Sse, Intrinsics, and Alignment

SSE, intrinsics, and alignment

First of all you have to care for two types of memory allocation:

Static allocation. For automatic variables to be properly aligned, your type needs a proper alignment specification (e.g. __declspec(align(16)), __attribute__((aligned(16))), or your _MM_ALIGN16). But fortunately you only need this if the alignment requirements given by the type's members (if any) are not sufficient. So you don't need this for you Sphere, given that your Vector3 is already aligned properly. And if your Vector3 contains an __m128 member (which is pretty likely, otherwise I would suggest to do so), then you don't even need it for Vector3. So you usually don't have to mess with compiler specific alignment attributes.
Dynamic allocation. So much for the easy part. The problem is, that C++ uses, on the lowest level, a rather type-agnostic memory allocation function for allocating any dynamic memory. This only guarantees proper alignment for all standard types, which might happen to be 16 bytes but isn't guaranteed to.
For this to compensate you have to overload the builtin operator new/delete to implement your own memory allocation and use an aligned allocation function under the hood instead of good old malloc. Overloading operator new/delete is a topic on its own, but isn't that difficult as it might seem at first (though your example is not enough) and you can read about it in this excellent FAQ question.
Unfortunately you have to do this for each type that has any member needing non-standard alignment, in your case both Sphere and Vector3. But what you can do to make it a bit easier is just make an empty base class with proper overloads for those operators and then just derive all neccessary classes from this base class.
What most people sometimes tend to forget is that the standard allocator std::alocator uses the global operator new for all memory allocation, so your types won't work with standard containers (and a std::vector<Vector3> isn't that rare a use case). What you need to do is make your own standard conformant allocator and use this. But for convenience and safety it is actually better to just specialize std::allocator for your type (maybe just deriving it form your custom allocator) so that it is always used and you don't need to care for using the proper allocator each time you use a std::vector. Unfortunately in this case you have to again specialize it for each aligned type, but a small evil macro helps with that.
Additionally you have to look out for other things using the global operator new/delete instead of your custom one, like std::get_temporary_buffer and std::return_temporary_buffer, and care for those if neccessary.
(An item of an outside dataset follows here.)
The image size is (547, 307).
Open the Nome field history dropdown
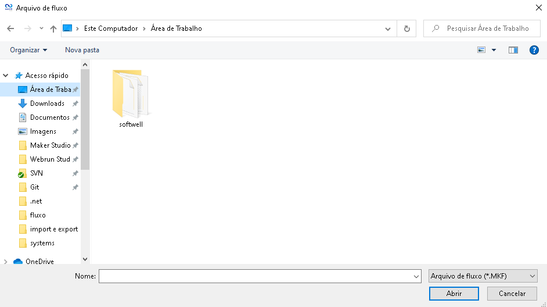pos(416,276)
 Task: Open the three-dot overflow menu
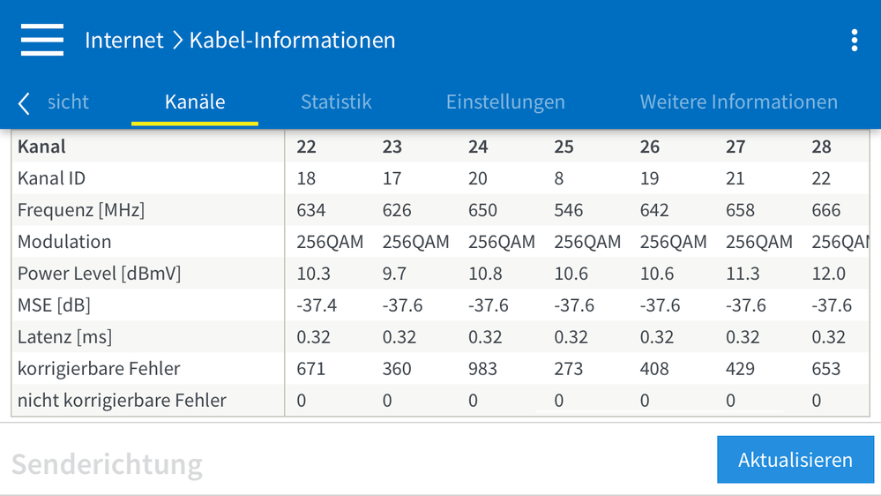(854, 41)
Unfortunately there isn't yet a much better approach to those problems, I think, unless you are on a platform that natively aligns to 16 and know about this. Or you might just overload the global operator new/delete to always align each memory block to 16 bytes and be free of caring for the alignment of each and every single class containing an SSE member, but I don't know about the implications of this approach. In the worst case it should just result in wasting memory, but then again you usually don't allocate small objects dynamically in C++ (though std::list and std::map might think differently about this).

So to sum up:

Care for proper alignment of static memory using things like __declspec(align(16)), but only if it is not already cared for by any member, which is usually the case.
Overload operator new/delete for each and every type having a member with non-standard alignment requirements.
Make a cunstom standard-conformant allocator to use in standard containers of aligned types, or better yet, specialize std::allocator for each and every aligned type.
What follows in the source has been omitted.